Affordable Care Act
Chances are, if you’re like most people, you didn’t know you could be getting a rebate on your health insurance premiums this year.
When we surveyed our customers last year, only about one-in-ten people (11%) actually knew these rebates even existed.
One major, yet little known, requirement of the Affordable Care Act (health care reform) was that a major medical health insurance plan be required to spend at least 80-85% of collected premium dollars on member medical care, beginning in 2011. This is the law’s so-called “medical loss ratio” rule.
Now, every year, insurers who don’t meet this medical loss ratio (MLR) requirement have to refund the difference to policyholders. Rebates are due no later than August 1.
No official data has been published yet, but in 2012 the amount of the rebate issued to policyholders varied substantially by health insurance plan, by state, and several other factors.
The average rebate was a little over $80 dollars, with some people receiving much larger rebates, and others see very small rebates or none at all. Overall, the Kaiser Family Foundation found that in 2011, nearly 16 million consumers were covered by major medical health insurance plans that generated approximately $1.3 billion in rebates for policyholders in 2012.
If you still have questions about these rebates, take a look at our list of frequently asked questions:
A: The law requires both employer-sponsored, major medical health insurance plans and individually-purchased major medical plans to adhere to the MLR rules.
Privately-purchased individual or family plans, any rebate due will go to the primary member on the policy. For employer-based group health insurance plans, the rebate will be made to the employer.
A: Health care reform (Obamacare) required health insurers to limit what they spend from the monthly premiums they collect from policyholders on overhead.
The law requires 80-85 cents of every dollar an insurer brings in through member premiums, be paid to cover medical expenses for the plan’s members.

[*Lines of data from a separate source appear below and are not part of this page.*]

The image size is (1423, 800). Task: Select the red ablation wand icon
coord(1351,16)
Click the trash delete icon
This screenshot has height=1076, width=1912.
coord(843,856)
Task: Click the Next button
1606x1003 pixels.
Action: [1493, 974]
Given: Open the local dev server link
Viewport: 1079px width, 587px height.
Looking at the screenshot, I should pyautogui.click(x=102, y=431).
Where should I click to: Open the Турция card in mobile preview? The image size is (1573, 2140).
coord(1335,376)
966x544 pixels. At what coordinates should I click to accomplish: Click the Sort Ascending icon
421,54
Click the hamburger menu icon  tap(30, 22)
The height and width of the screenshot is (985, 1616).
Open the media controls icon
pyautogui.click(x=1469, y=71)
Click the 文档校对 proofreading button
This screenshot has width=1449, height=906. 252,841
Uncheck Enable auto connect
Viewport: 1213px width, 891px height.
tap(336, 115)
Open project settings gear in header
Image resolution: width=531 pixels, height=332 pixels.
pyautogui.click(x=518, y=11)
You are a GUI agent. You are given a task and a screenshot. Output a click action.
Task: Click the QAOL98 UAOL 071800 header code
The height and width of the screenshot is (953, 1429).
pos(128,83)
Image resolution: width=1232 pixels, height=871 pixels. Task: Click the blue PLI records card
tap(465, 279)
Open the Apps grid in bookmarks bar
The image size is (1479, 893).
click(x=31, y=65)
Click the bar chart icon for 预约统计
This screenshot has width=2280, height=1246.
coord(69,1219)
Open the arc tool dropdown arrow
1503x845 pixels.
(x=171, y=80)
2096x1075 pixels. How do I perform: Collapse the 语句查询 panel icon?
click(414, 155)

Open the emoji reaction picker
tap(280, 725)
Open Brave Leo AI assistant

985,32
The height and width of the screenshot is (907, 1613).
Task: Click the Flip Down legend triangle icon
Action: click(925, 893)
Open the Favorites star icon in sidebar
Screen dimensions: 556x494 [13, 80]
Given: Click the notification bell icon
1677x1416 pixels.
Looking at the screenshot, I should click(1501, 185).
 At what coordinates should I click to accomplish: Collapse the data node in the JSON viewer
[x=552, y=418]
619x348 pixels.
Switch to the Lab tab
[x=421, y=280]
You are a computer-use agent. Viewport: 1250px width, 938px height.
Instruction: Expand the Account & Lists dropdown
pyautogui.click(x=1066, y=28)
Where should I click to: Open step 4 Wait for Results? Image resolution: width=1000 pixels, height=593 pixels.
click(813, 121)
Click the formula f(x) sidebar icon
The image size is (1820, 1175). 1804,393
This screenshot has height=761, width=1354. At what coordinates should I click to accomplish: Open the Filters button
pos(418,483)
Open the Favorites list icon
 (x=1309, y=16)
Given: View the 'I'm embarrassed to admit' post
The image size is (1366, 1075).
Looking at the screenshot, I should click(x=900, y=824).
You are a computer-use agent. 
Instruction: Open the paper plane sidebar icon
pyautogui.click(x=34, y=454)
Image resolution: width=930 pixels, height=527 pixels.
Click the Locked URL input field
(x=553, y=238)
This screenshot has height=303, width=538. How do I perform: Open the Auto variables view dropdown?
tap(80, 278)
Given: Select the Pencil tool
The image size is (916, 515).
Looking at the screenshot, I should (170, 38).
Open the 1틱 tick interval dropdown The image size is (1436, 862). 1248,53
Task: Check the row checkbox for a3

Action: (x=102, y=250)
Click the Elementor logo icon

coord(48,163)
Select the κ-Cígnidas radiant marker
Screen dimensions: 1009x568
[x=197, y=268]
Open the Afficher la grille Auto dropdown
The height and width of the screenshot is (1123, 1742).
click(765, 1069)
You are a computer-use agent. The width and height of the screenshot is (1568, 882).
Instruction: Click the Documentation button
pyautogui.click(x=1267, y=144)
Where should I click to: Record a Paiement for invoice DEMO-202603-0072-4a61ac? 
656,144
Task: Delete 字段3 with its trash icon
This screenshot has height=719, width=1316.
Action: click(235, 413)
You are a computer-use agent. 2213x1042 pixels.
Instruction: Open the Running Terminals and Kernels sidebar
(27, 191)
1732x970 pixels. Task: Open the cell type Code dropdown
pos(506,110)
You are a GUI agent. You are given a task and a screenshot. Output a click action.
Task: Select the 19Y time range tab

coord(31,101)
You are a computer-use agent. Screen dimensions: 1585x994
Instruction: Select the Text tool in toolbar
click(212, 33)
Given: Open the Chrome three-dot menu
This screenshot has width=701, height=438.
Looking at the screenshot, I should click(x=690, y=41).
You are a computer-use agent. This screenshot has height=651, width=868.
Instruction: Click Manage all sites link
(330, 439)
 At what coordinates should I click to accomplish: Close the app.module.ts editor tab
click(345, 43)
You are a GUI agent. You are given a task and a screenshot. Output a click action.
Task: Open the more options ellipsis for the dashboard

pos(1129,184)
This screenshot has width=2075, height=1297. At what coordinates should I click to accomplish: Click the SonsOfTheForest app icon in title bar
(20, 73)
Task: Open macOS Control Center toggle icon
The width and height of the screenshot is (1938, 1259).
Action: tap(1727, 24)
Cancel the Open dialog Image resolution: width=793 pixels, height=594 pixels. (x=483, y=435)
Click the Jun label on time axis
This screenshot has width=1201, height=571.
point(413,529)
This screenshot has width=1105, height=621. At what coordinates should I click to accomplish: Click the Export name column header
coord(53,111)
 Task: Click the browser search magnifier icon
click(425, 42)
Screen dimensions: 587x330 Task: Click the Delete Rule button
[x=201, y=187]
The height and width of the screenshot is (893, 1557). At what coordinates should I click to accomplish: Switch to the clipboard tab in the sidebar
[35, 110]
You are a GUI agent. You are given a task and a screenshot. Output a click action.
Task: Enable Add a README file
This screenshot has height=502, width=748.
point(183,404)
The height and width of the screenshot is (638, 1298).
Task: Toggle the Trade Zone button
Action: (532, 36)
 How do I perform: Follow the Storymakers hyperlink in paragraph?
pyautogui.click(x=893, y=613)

The difference between the insurer payments for medical expenses and the total incoming premiums are known as the insurance company’s “medical loss ratio.” And, the insurers that spend less than 80-85% of premiums on medical care have to pay customers back in the form of a refund.
A: 2012 refunds should, according to the letter of the law, be paid by August 2013, if not sooner.If you’re due a refund for premiums you paid in 2013, you’ll get those in 2014.
A: No.Rebates are not guaranteed.
Rebates will vary from plan to plan, not insurer to insurer. So, if the insurance plan you bought didn’t meet the 80-85% medical loss ratio requirement, you, and everyone else who bought the same plan, is likely to get a refund.
By law, your insurer has to make you and other policyholders aware of how your plan performed under the new rule, and whether or not you’re going to get a rebate in 2013.
If you don’t get a notification from your insurer, good or bad, by the end of June, contact your insurance company.
A: Again, the answer is maybe.
Health care reform required the refunds to be issued to the policyholder. For employer-based health insurance plans, the employer is the policyholder.
But, if you contributed money toward your monthly health insurance premiums in 2012, you may be entitled to a portion of that refund. The law provides a little flexibility in terms of how an employer can manage the rebates they receive.
In most instances, the employer can pass the refund on to employees or use the portion of the refund due to employees to improve your health insurance benefits in some way.
A: We haven’t seen estimates for 2013.But, in 2012, the Kaiser Family Foundation, estimated that 15.6 million people who purchased individually and employer-sponsored health insurance plans could expect rebates for 2011 premiums.
A: In 2012, the government estimated that rebates could average as much as $164 for people who bought their own health insurance (coverage not obtained through an employer).
The actual amount of the refunds varied substantially from state to state by state, insurance company to insurance company, and plan to plan. And, other factors could impact rebates as well.
A: There is no right or easy answer to this question.
What we know for a fact is that plans that issue rebates spent less than they expected to spend on health care in 2012, which is why they’re issuing refunds.
You could look at that as poor management, but you could just as easily view it as good luck, or better than expected health outcomes. The reality is that so many factors go into the pricing of health insurance plans and the payment for health care services, that it’s very difficult to place a ton of weight on the value of a rebate as it relates to the value of your insurance plan.
What we would encourage you to do, whether you receive a rebate or not, is consider whether or not your health insurance plan still meets your needs and budget. If the answer is no, shop around.